## WORK INSTRUCTION
Look through the data and write out every line with the word "resolution" in it.

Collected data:
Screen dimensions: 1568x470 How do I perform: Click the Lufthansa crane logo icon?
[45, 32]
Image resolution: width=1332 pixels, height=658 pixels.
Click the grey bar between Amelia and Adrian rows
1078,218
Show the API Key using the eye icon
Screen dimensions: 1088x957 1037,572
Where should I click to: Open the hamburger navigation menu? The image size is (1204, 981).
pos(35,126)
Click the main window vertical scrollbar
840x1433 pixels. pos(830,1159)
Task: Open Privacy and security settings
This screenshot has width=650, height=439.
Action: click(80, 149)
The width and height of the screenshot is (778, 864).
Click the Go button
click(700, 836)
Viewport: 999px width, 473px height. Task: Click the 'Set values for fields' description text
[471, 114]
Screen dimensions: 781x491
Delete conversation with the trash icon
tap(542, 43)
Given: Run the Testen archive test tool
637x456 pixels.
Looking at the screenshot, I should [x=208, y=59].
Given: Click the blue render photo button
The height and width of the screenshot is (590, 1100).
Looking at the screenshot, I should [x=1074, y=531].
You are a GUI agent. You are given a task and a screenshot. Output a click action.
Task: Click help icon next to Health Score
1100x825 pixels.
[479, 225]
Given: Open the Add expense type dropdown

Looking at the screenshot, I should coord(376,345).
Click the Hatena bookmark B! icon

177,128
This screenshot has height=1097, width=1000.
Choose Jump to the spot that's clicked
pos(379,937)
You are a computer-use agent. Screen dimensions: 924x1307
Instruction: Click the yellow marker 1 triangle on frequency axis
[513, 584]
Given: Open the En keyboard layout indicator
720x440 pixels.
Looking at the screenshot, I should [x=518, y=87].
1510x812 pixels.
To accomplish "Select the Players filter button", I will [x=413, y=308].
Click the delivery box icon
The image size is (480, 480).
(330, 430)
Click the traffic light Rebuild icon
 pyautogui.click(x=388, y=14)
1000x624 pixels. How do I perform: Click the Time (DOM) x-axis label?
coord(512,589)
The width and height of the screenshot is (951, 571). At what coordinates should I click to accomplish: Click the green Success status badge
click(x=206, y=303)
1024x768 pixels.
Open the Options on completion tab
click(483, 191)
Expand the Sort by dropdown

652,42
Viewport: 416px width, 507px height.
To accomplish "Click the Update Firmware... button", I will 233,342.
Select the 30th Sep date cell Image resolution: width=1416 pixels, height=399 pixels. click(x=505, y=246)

## TASK SOLUTION
Image resolution: width=1332 pixels, height=658 pixels.
Select the 30th Sep date cell Image resolution: width=1416 pixels, height=399 pixels. click(x=505, y=246)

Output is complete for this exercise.